• _EXERCISES TO COMPLETE_:
a) According to the concert review, which song did the band open the show with?
b) Reproduce the stretch of the concert review from "The group’s brief" through "about, they felt." word for word.

Gary Puckett and the Union Gap’s Nov. 19, 2023, concert in the Showroom of the South Point Resort and Casino on the south end of the Las Vegas Strip was a poignant reminder that the late 1960s were not just about protest and revolution.
The group’s brief but potent streak of infectious pop hits—which began in December 1967 with “Woman Woman” and ended in March 1970 with “Let’s Give Adam and Eve Another Chance”—spoke mostly of young love and young lust from the perspective of an often hurt and troubled suitor. Puckett’s booming, soulful baritone was the cornerstone of the group’s signature sound, plaintive, melodic ballads steeped in minor chord progressions and bathed in driving horns and lush orchestration.
Puckett’s voice has aged remarkably well, and to many in the sold-out crowd the show, just shy of 90 minutes, brought back bittersweet memories of their own youthful emotions and passions: first love, unrequited love, forbidden love and betrayal. They may have marched, they may have chanted, they may have bought records by the “heavy” bands of the day, but in their alone moments, what Puckett sang about, they felt.
Like so many groups from the 1960s, Puckett, born Oct. 17, 1942, is the only original member in the present-day Union Gap, but that’s all right because he was always the band’s leader, director and, most notably, its voice. He has wisely surrounded himself with a crack trio of sidemen—keyboardist Jamie Hilboldt, bassist Woody Lingle and drummer Mike Candito—who truly get him, his songs and his sound, while providing harmony backup vocals.
Dressed in Union soldier uniforms, just like the early Gap, the band opened with “Lady Willpower,” one of their five biggest hits. Did the audience sing along? Of course they did, with Puckett’s gracious encouragement.

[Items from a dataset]
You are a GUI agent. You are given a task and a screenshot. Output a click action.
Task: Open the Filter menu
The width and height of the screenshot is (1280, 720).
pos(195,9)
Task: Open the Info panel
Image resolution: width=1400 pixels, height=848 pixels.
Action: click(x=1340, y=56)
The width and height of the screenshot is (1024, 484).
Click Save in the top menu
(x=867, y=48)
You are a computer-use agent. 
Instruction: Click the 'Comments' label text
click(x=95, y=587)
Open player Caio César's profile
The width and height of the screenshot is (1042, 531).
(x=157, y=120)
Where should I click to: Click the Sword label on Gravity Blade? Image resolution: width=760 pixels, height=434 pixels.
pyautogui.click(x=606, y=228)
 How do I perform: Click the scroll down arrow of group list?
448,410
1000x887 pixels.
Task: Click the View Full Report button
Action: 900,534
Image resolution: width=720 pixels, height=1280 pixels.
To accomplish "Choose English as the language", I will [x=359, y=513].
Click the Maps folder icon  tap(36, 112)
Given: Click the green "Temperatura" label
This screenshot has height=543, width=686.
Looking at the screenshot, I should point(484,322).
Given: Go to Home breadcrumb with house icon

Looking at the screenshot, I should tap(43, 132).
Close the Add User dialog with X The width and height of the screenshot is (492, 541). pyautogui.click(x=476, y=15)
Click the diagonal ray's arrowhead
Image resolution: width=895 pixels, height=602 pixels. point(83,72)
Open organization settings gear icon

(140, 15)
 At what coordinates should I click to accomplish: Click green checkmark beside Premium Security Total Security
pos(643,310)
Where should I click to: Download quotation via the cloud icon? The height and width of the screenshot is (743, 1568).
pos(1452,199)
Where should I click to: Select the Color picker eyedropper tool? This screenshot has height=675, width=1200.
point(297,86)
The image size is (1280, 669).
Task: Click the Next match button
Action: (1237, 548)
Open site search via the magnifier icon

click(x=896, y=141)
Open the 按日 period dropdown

• _EXERCISE ANSWERS_:
a) "Lady Willpower"

b)
The group’s brief but potent streak of infectious pop hits—which began in December 1967 with “Woman Woman” and ended in March 1970 with “Let’s Give Adam and Eve Another Chance”—spoke mostly of young love and young lust from the perspective of an often hurt and troubled suitor. Puckett’s booming, soulful baritone was the cornerstone of the group’s signature sound, plaintive, melodic ballads steeped in minor chord progressions and bathed in driving horns and lush orchestration.
Puckett’s voice has aged remarkably well, and to many in the sold-out crowd the show, just shy of 90 minutes, brought back bittersweet memories of their own youthful emotions and passions: first love, unrequited love, forbidden love and betrayal. They may have marched, they may have chanted, they may have bought records by the “heavy” bands of the day, but in their alone moments, what Puckett sang about, they felt.